• Activity
Your reply must hold the lines from the one containing "Image resolution: width=605" to the end of the entries, copied exactly, with pictures excluded.

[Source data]
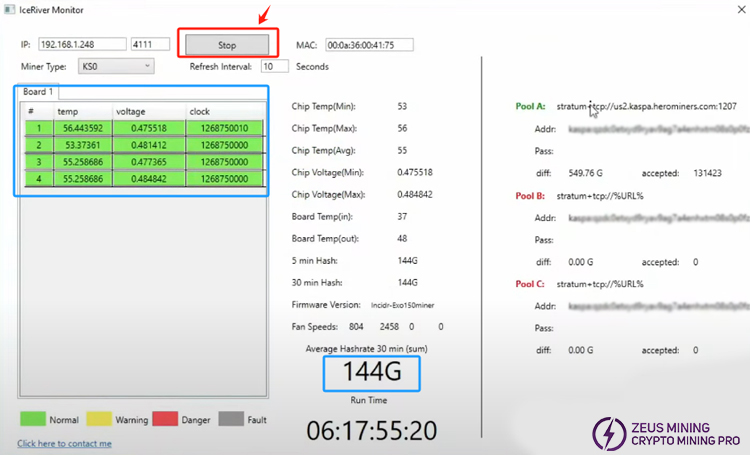Open the Miner Type dropdown

pos(116,67)
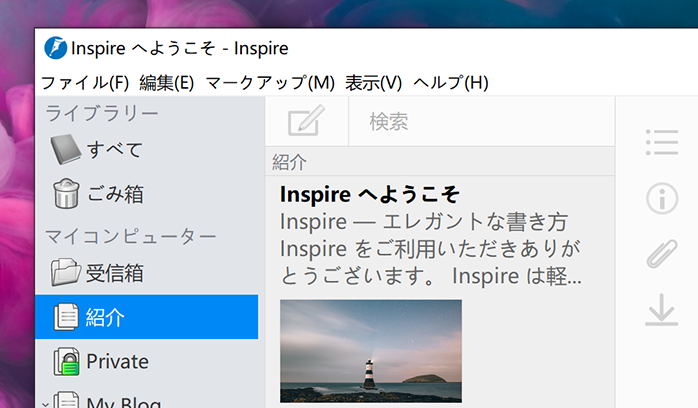This screenshot has height=408, width=698.
Task: Open the 表示(V) menu
Action: 373,82
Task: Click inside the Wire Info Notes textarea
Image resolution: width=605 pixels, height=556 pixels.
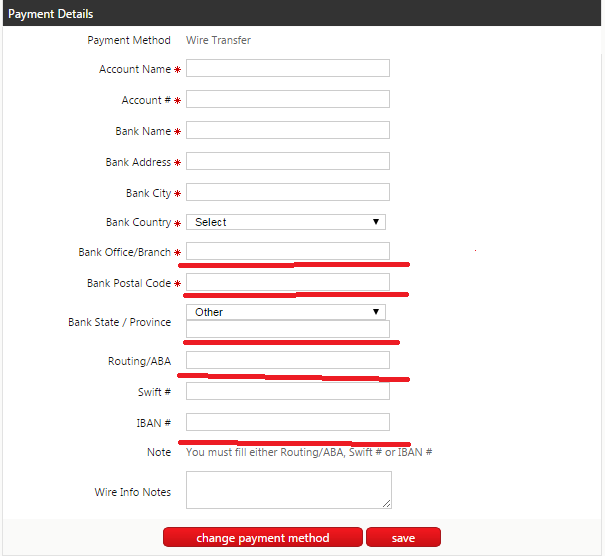Action: point(287,490)
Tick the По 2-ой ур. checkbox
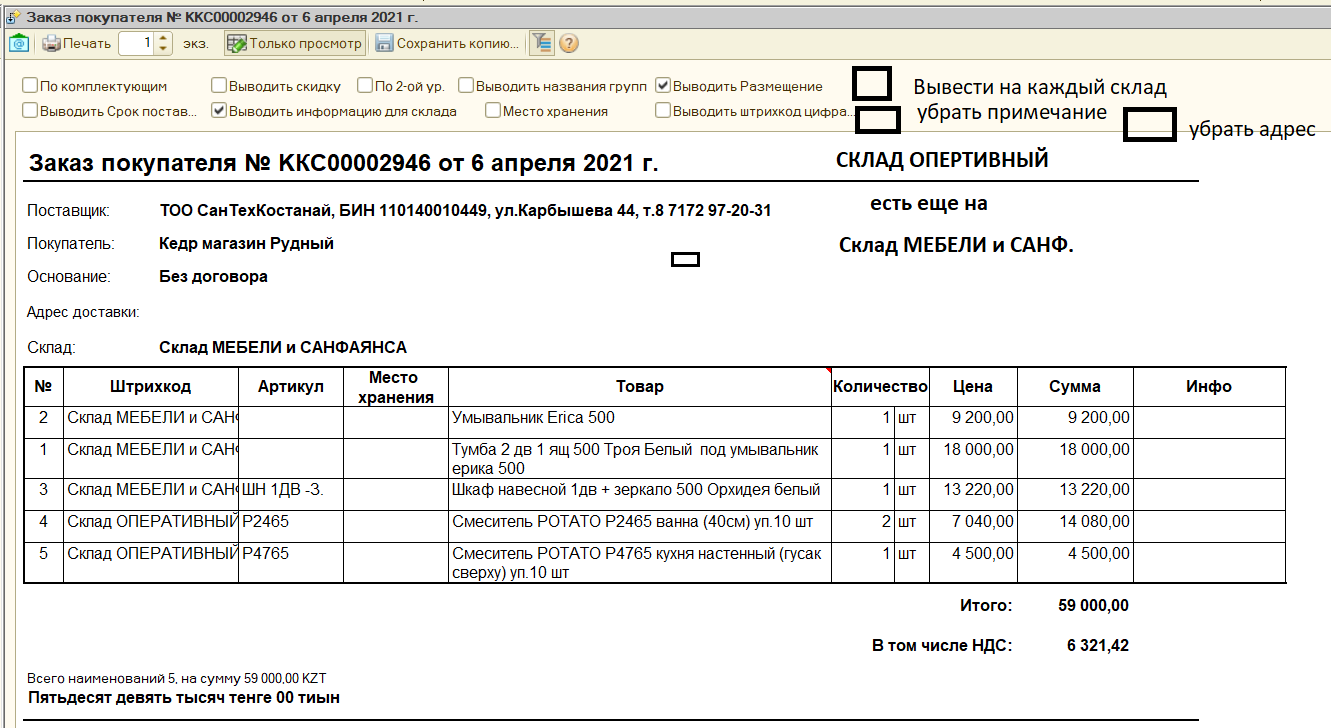 (x=365, y=86)
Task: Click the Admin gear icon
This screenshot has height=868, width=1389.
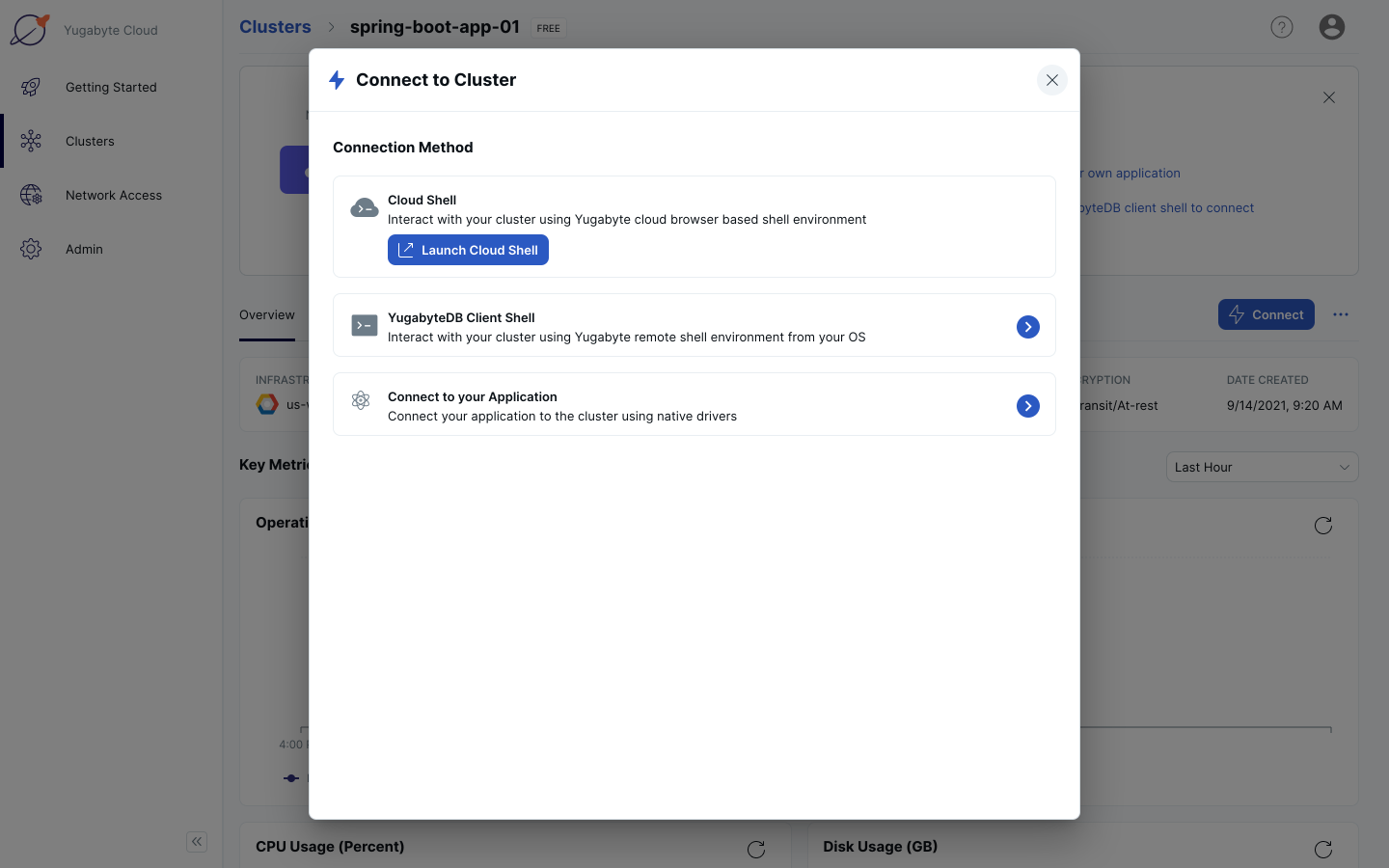Action: point(31,249)
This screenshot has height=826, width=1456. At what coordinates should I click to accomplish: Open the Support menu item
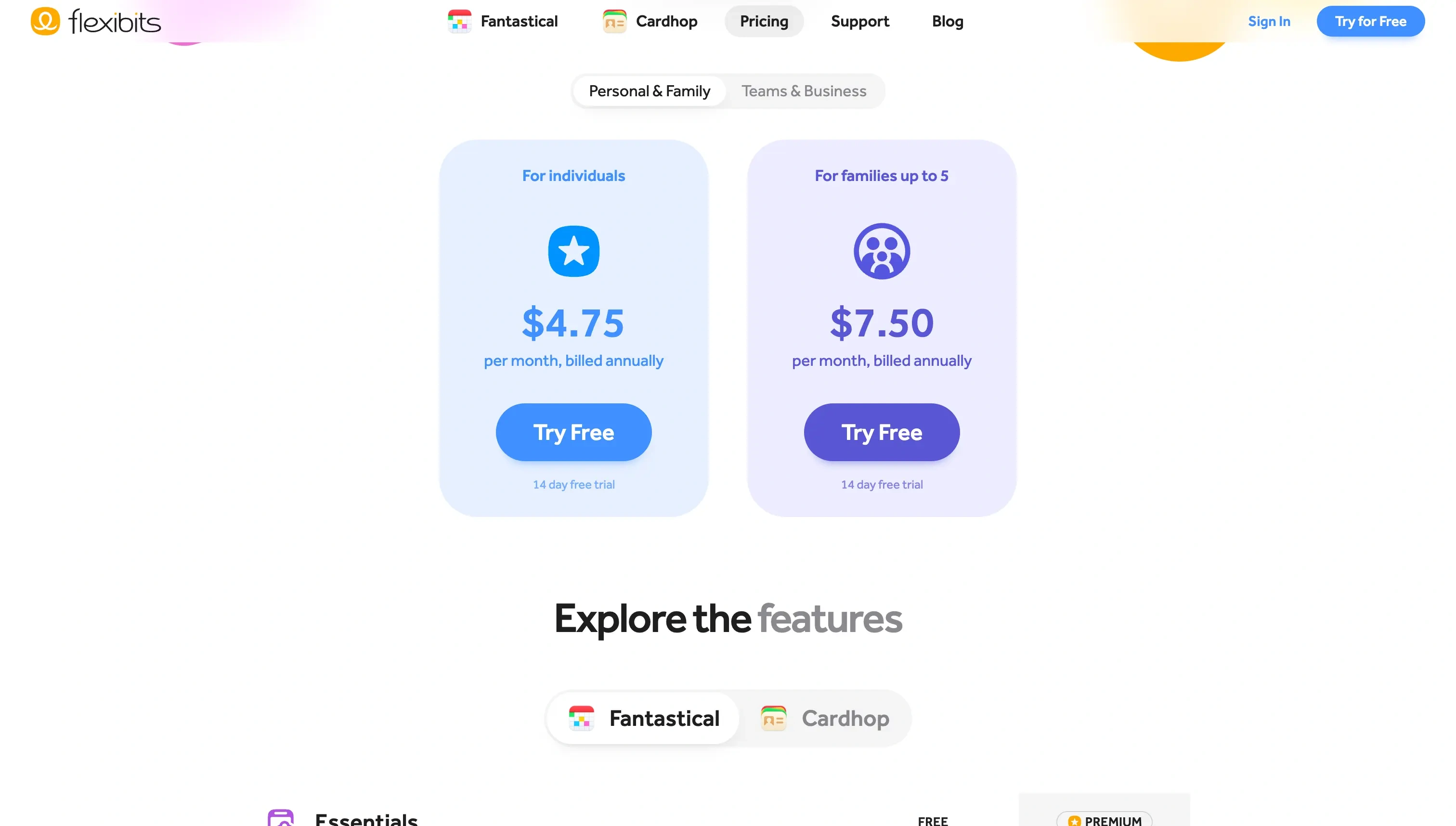(x=860, y=21)
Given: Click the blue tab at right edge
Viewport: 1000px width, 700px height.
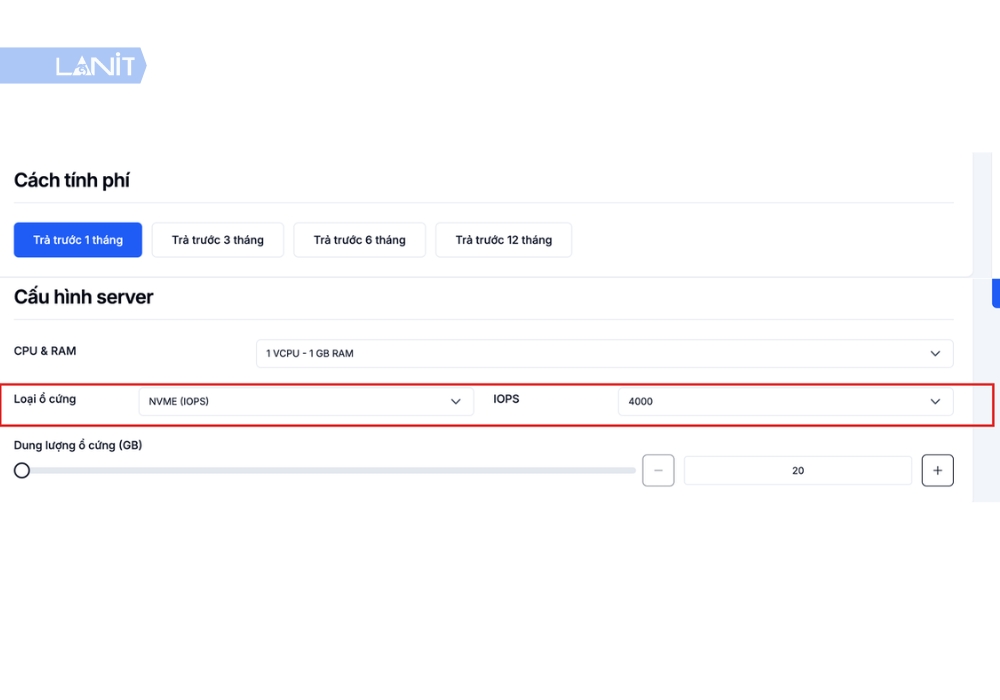Looking at the screenshot, I should click(x=996, y=293).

• Task solution
Image resolution: width=605 pixels, height=556 pixels.
Action: point(287,490)
Tick the По 2-ой ур. checkbox
 (x=365, y=86)
Task: Click the Admin gear icon
This screenshot has height=868, width=1389.
Action: point(31,249)
This screenshot has height=826, width=1456. At what coordinates should I click to accomplish: Open the Support menu item
(x=860, y=21)
Given: Click the blue tab at right edge
Viewport: 1000px width, 700px height.
Looking at the screenshot, I should click(x=996, y=293).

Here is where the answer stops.